The representation variants are interesting because a learner will make different errors when trained with data encoded in a different representation. This means that we can train one learner with five³ data representations and obtain five different analyses of the data which we can combine with system combination techniques. Thus the different data representations may enable us to improve the performance of the chunker. The data representations can be used both for noun phrase chunking and for arbitrary chunking. In the latter task, more than one chunk type exists so the tags need to be expanded with type-specific suffixes. For example: B-VP, I-VP, E-VP,

-VP and

-VP.

The arbitrary chunking task was more difficult to design because many interesting phrase types often contain parts which belong to other phrases [Tjong Kim Sang and Buchholz(2000)]. For example, verb phrases may contain noun phrases and prepositional phrases often include a noun phrase. Furthermore, noun phrases may contain quantitative or adjective phrases which may prevent them from being identified as noun chunks. The noun, verb and prepositional phrases should be included and therefore the following measures have been taken when constructing the data for the arbitrary chunking task: First, a couple of phrase types, for example quantifier phrases and adjective phrases, have been removed from places where they prevented the identification of noun phrases.

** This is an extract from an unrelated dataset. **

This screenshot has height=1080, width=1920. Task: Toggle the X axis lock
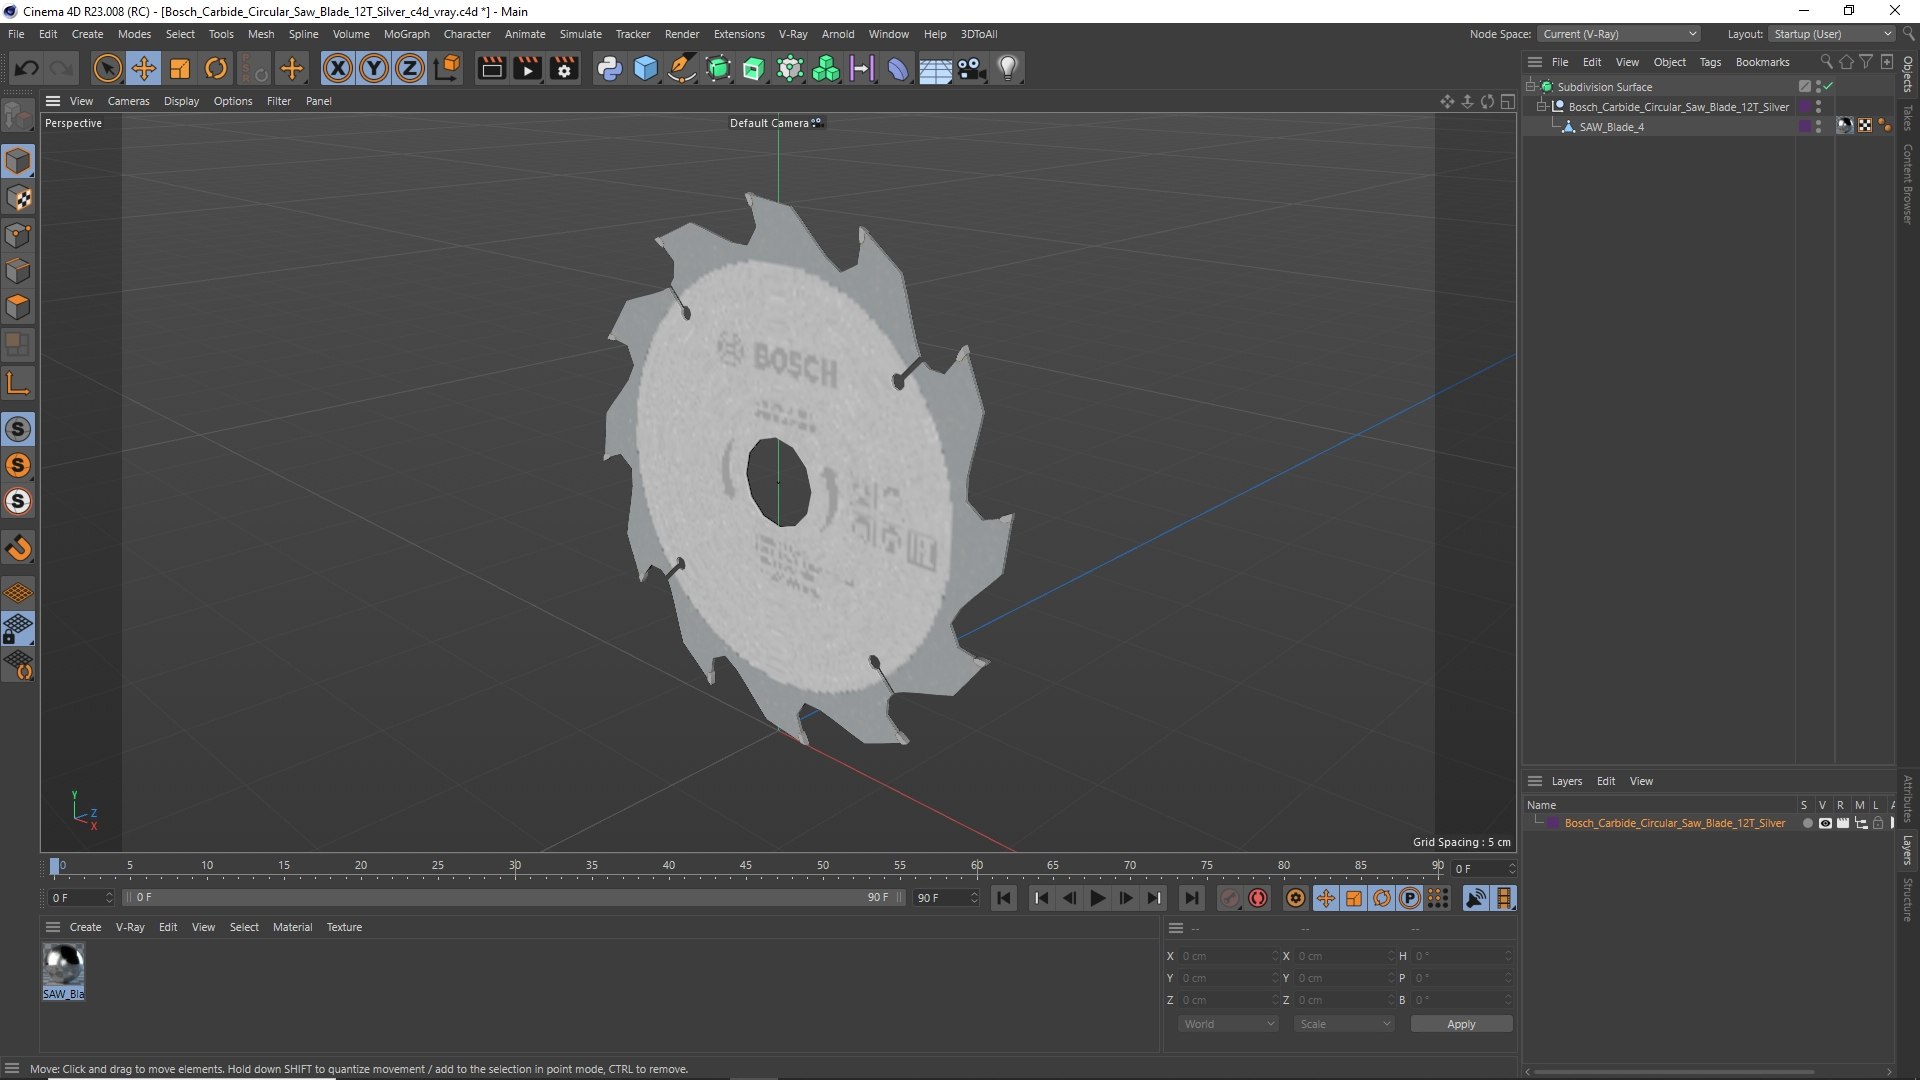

This made possible annotating more phrases as noun chunks. Second, some phrase types in the annotated data, for example verb phrases and prepositional phrases, lack material that has already been included in a phrase of another type. Third, adjacent verb clusters have been put in one flat verb phrase unlike in the Treebank where often each verb starts a new phrase. And fourth, adverbial phrase boundaries have been removed from adjective phrases and verb phrases to allow all material to be included in the mother phrase.

This chunk definition scheme will generate data in which most of the tokens have been assigned to a chunk of some type. The odd tokens that fall out are usually punctuation signs. This chunk scheme has been used for generating training and test data for the CoNLL-2000 shared task [Tjong Kim Sang and Buchholz(2000)]. The data contains the same segments of the Wall Street Journal part of the Penn Treebank as the noun phrase data of [Ramshaw and Marcus(1995)]: sections 15-18 as training data and section 20 as test data.⁴We will use these data sets in our arbitrary chunking experiments.

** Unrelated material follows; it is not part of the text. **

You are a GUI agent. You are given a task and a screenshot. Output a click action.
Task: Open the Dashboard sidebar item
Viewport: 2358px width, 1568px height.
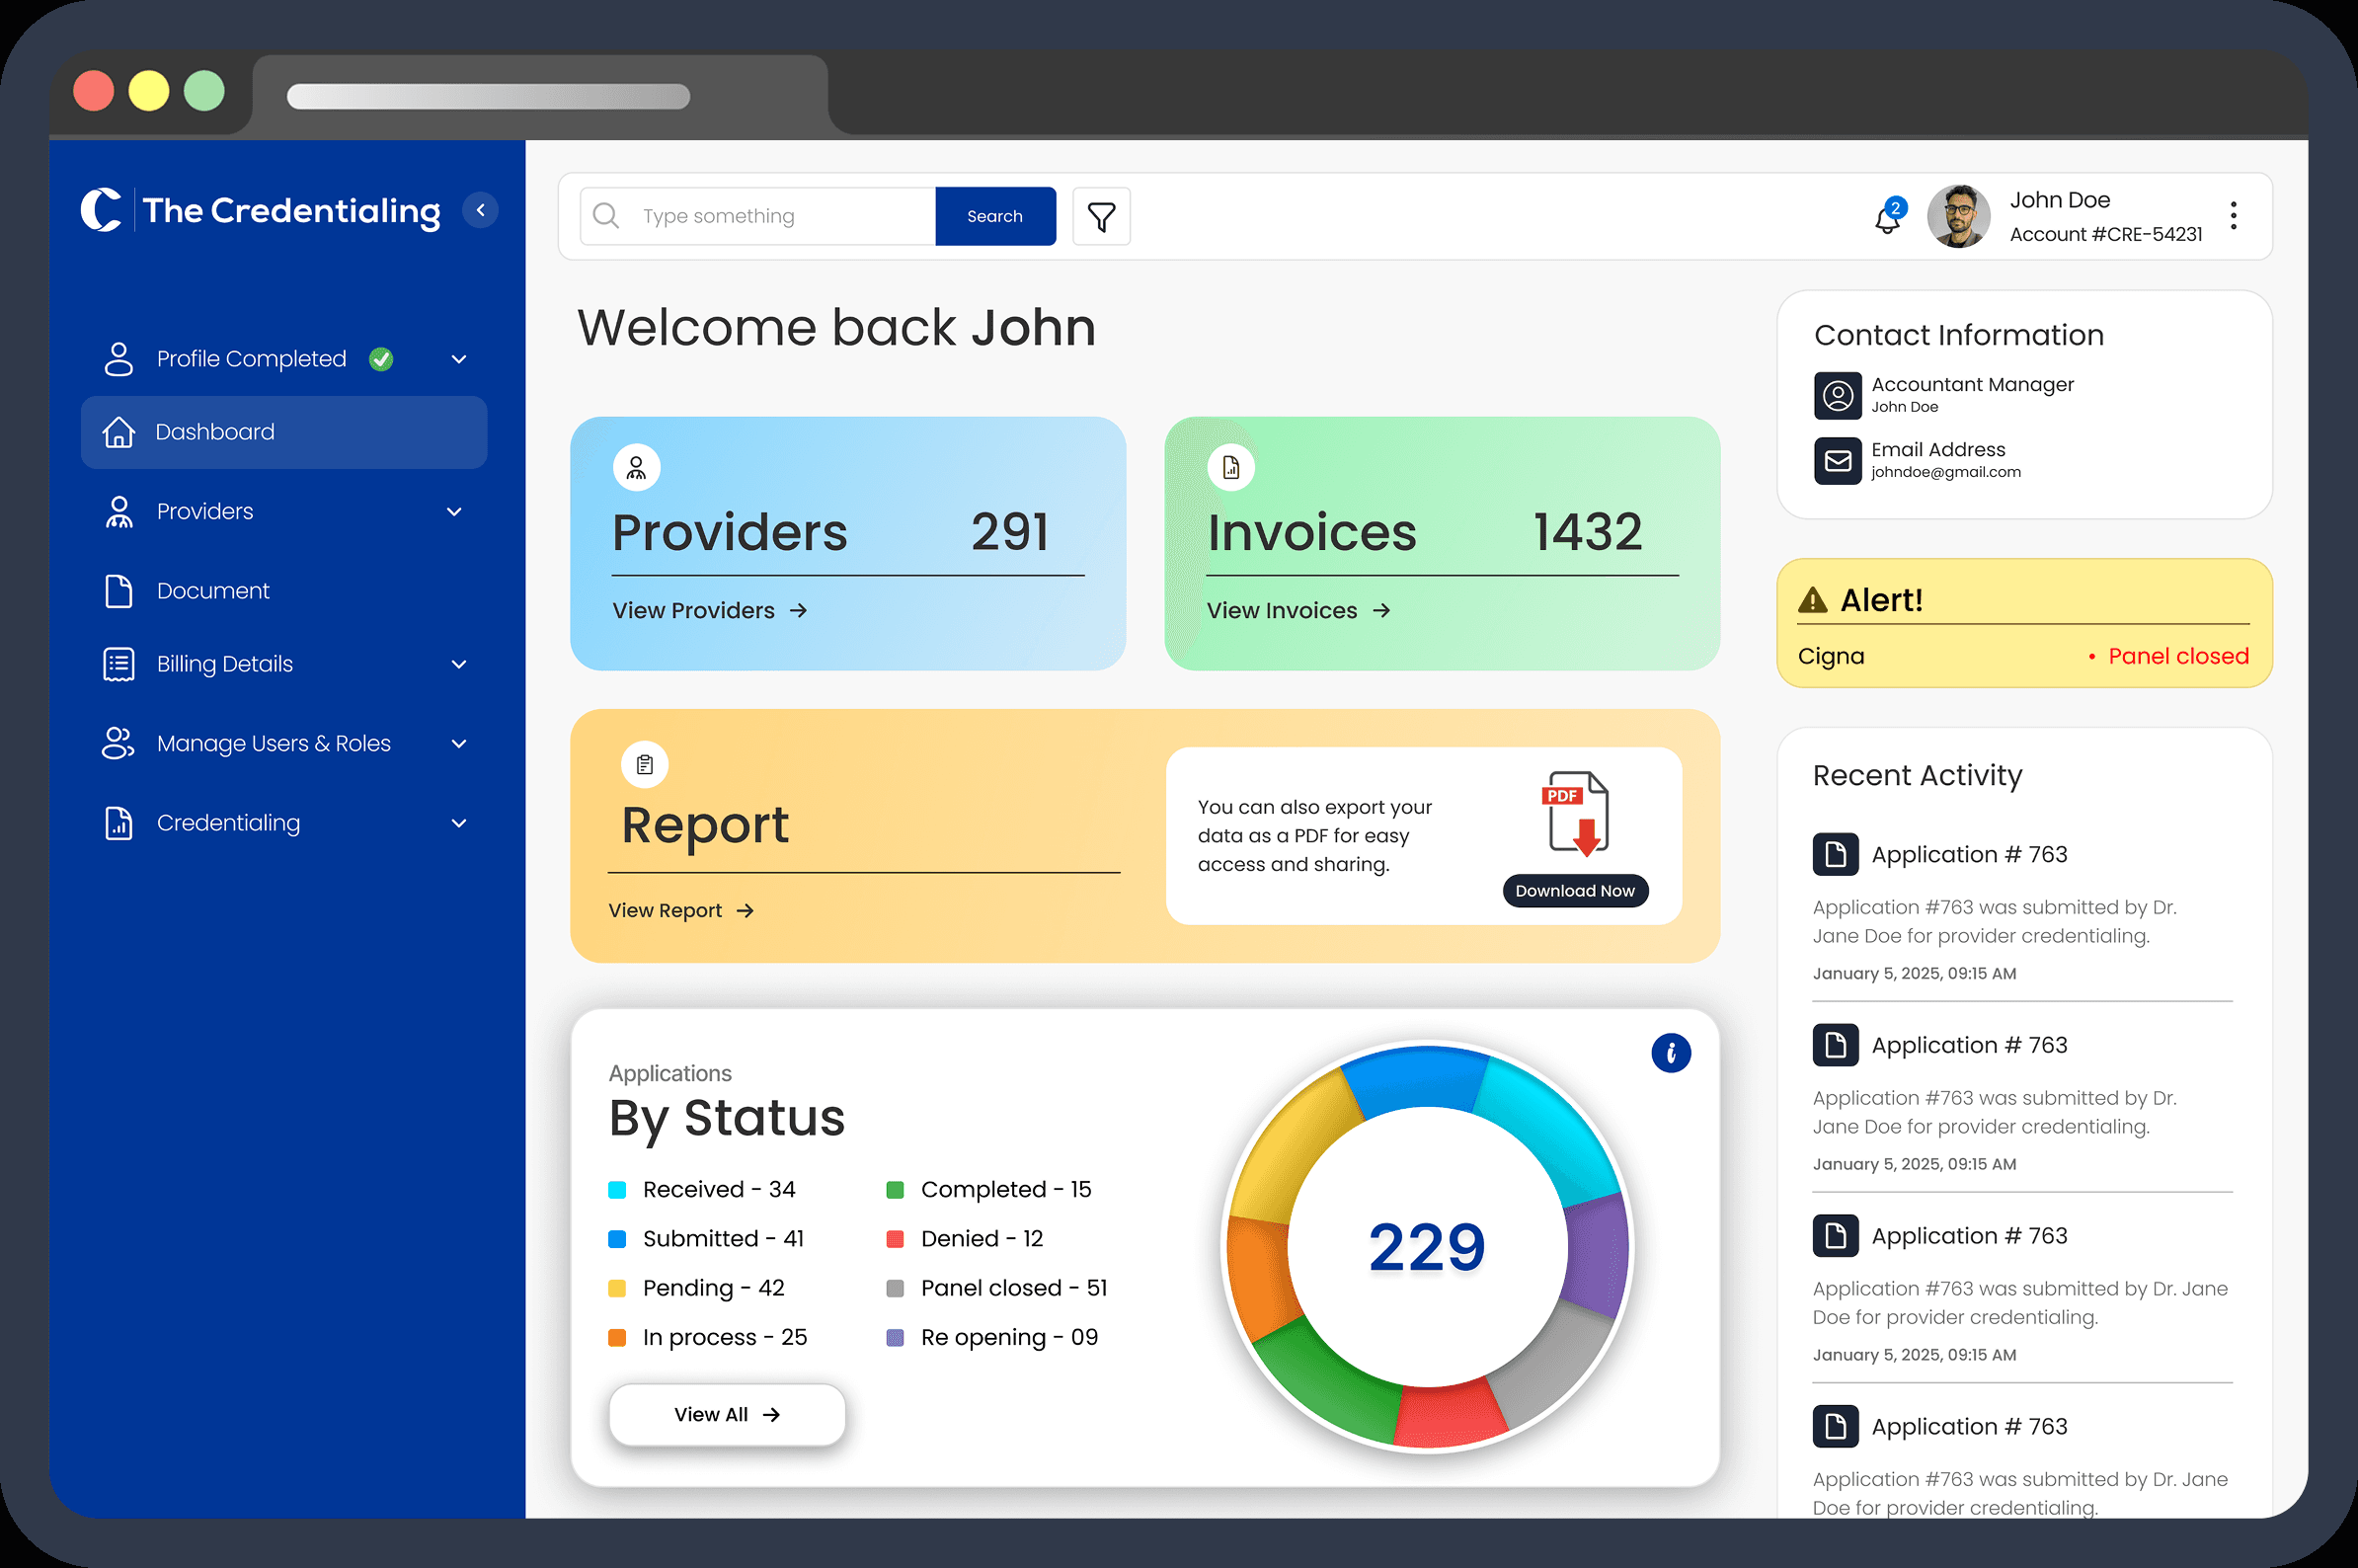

The training and the test data contain two types of features: words and POS tags. The words have been taken from the Penn Treebank. The POS tags of the Treebank have been manually checked and therefore they should not be used in the chunking data. In future applications, the chunking process will be applied to a text with POS tags that have been generated automatically. These POS tags will contain errors and therefore the performance of the chunker will be worse than when applied to a Treebank text with manually checked POS tags. If we want to obtain realistic performance rates, we should work with automatically generated POS tags in our shallow parsing experiment. Conform with earlier work like that of [Ramshaw and Marcus(1995)], we have used POS tags that were generated by the Brill tagger [Brill(1994)].